Collected data:
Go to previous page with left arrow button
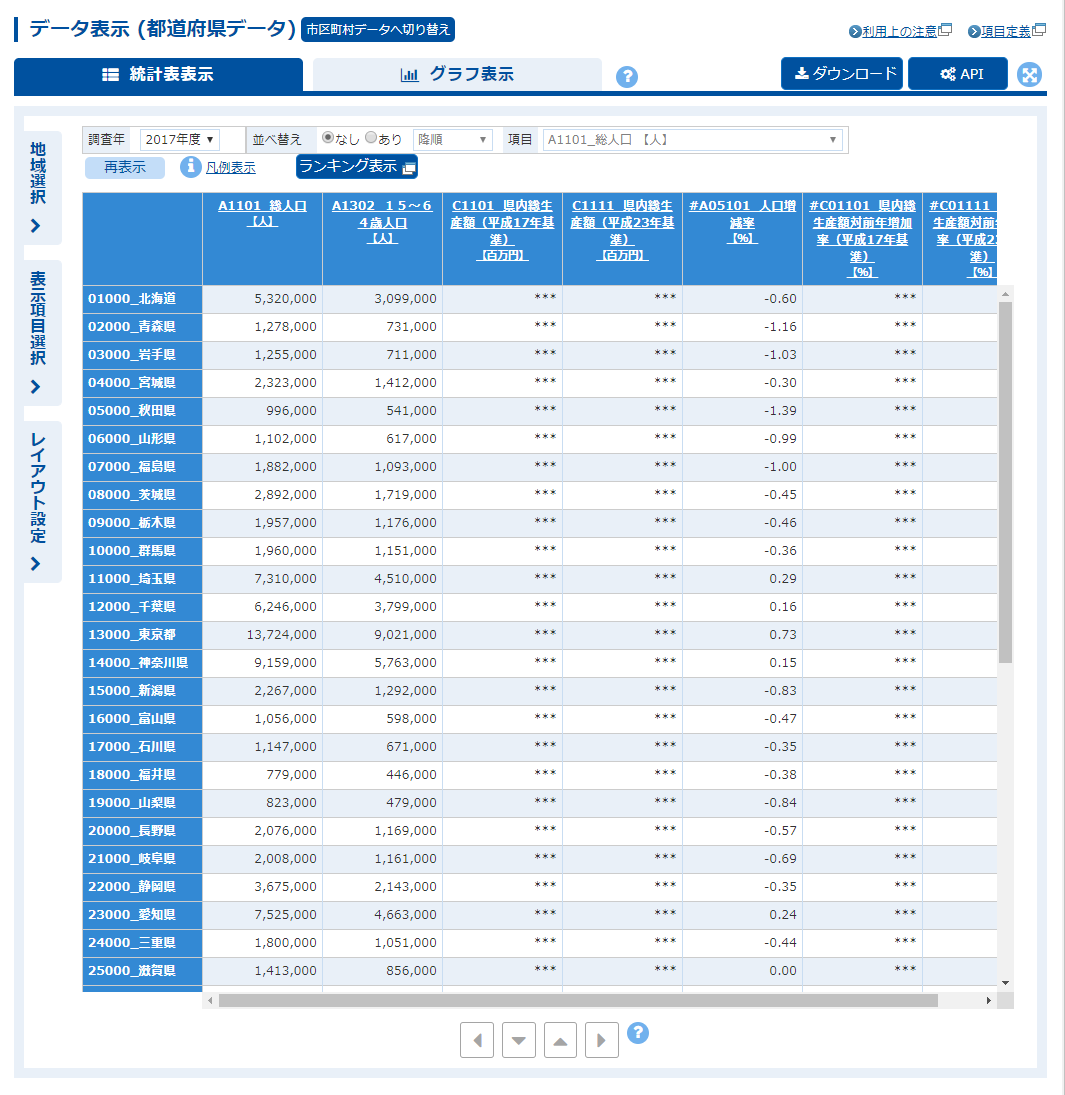 coord(477,1040)
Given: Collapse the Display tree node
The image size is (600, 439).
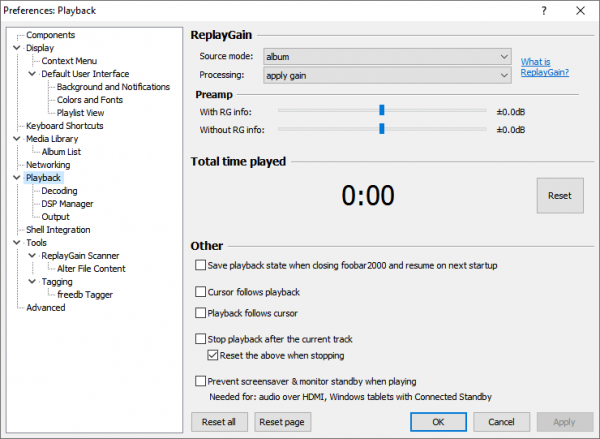Looking at the screenshot, I should (x=18, y=48).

**Task details**
Copy out the lines above in full and unaltered, apart from the pictures.

**Your response**
Go to previous page with left arrow button
 coord(477,1040)
Given: Collapse the Display tree node
The image size is (600, 439).
Looking at the screenshot, I should (x=18, y=48).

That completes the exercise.